Hello JMoriarty, I have seen many folks Today totally miss understand what the word “Tumbler” and what it means when describing Pigeons. Tumbler is a group of birds that many breeds fall under. All Tipplers, Rollers, NY Flying Flight, Dutch High Flyers, Etc,,, are all “Tumblers”… There are Hundreds of breeds of pigeons that fall under the “Tumbler” Family group or Title. I have 3 different types of Tumblers in my Loft and none of Which Roll or Flip backwards like Rollers, I have Dutch High Flyers (Whitesides) and Dutch & Cologne Tumblers breeds, None of which Roll in flight as individuals, but what they do is fly in a tight kit formation and “flip” all together as a whole kit, making tight turns as a group simultaneously at once all at the same time… Now on occasion I will see one or two of my birds Clap off the loft after mating and do one flip backwards just like I have seen many NY Flying Flights & Chimney Sweeps (Bronzy’s) and other breeds do, but only a few will do this!… So when here hear someone say I have “Budapest Short Face or Long Face Tumblers, Catalonian Tumblers or Vienna Tumblers Etc, don’t assume that they roll backwards or fly like rollers because many do only flip once or twice in the air and many others don’t flip backwards at all…!


----------



## rpalmer (Mar 10, 2011)

I haven't read anything about these except here on PT. So I find it interesting. I had always assumed that tumblers tumbled in the air and rollers rolled on the ground. Very interesting stuff here.


----------



## JMoriarty (May 16, 2011)

Oh okay... That actually makes sense. So do tipplers roll or tumble individually, or primarily as a kit? 
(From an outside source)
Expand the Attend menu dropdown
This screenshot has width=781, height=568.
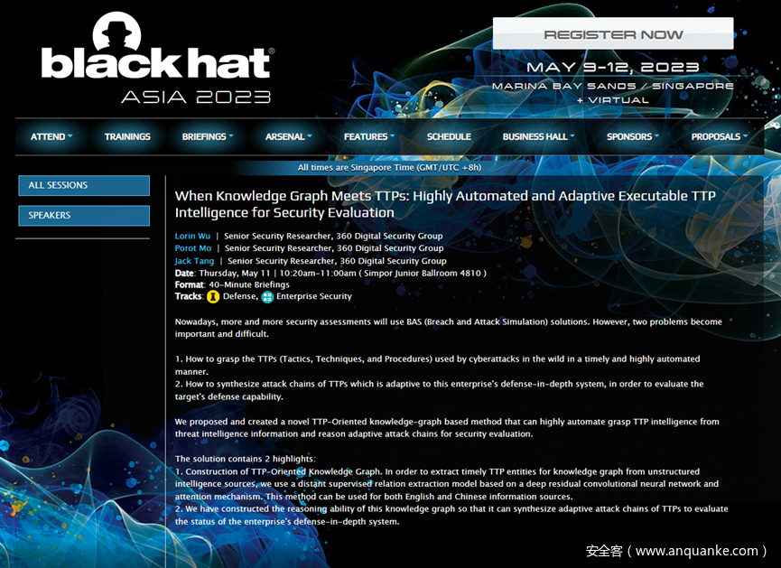tap(51, 137)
(Thank you for not making me feel like a moron asking these questions!)


----------



## Pigeonmumbler (Jun 6, 2010)

JMoriarty said:


> Oh okay... That actually makes sense. So do tipplers roll or tumble individually, or primarily as a kit?
> 
> (Thank you for not making me feel like a moron asking these questions!)
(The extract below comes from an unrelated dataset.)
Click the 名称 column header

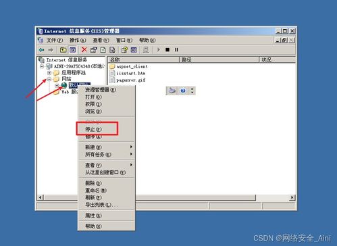point(144,59)
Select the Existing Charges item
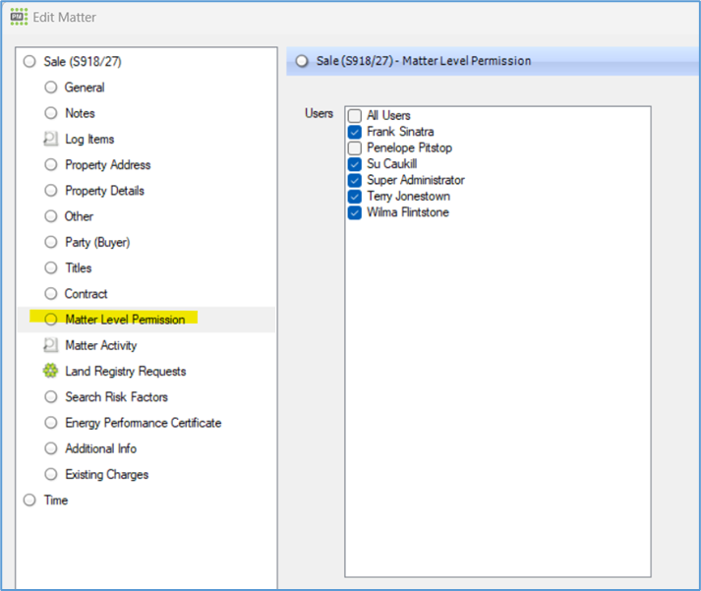Viewport: 701px width, 591px height. click(106, 474)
No each Breed or Strains within the Tumbler Group or Family of Birds have been bred to perform different feats of Flying Styles, Color Markings & Body Shapes…
Tipplers do not Roll or Tumble, But Rollers do! Though many will look the same & have some of the same Color Markings & Body Shapes, but they where bred for different feats of Flying Styles… Many Tippler and Roller Breeds & Strains can be Identified by their Color Markings which are Distinctive, Example; you have Bold head Rollers & Then you have Pakistani Tipplers each one looks totally different then the other, But many strains of both Tipplers and Rollers Look the same so much so, that if you where to toss them all in one coop you could not tell the differences between them. You would have to fly them to distinguish one from the other…!


----------



## tipllers rule (Aug 2, 2010)

TIPPLERS DON'T TIPPLE OR ANYTHING ELSE 
rollers roll straightdown fast and u can count the rolls
tumblers just tumble up,down,sie,to,side kk so were good

@ rodsd feathered feeet is a trait specidicaly in the mee family sometimes u getfeather feet very lightly though


----------



## RodSD (Oct 24, 2008)

It seems that tumblers in the past were breed with some bird that don't roll resulting in babies that don't roll anymore. Then through selection you get high flyers like Tipplers with that. If your Tipplers still roll I would still call it tumblers.

Yeah, I know about Rick Mee's family. They are beautiful to boot as well with those white coloring. And they seem to perform irrespective whether there are feathers in the feet! 

The concept of purity about rollers seem to be hot discussion in some areas. Now if rollers is descended from tumbler families who may/may not have feathered feet, then probably the concept of pure is meaningless.


----------



## Pigeonmumbler (Jun 6, 2010)

RodSD said:


> It seems that tumblers in the past were breed with some bird that don't roll resulting in babies that don't roll anymore. Then through selection you get high flyers like Tipplers with that. If your Tipplers still roll I would still call it tumblers.
> 
> Yeah, I know about Rick Mee's family. They are beautiful to boot as well with those white coloring. And they seem to perform irrespective whether there are feathers in the feet!
> 
> The concept of purity about rollers seem to be hot discussion in some areas. Now if rollers is descended from tumbler families who may/may not have feathered feet, then probably the concept of pure is meaningless.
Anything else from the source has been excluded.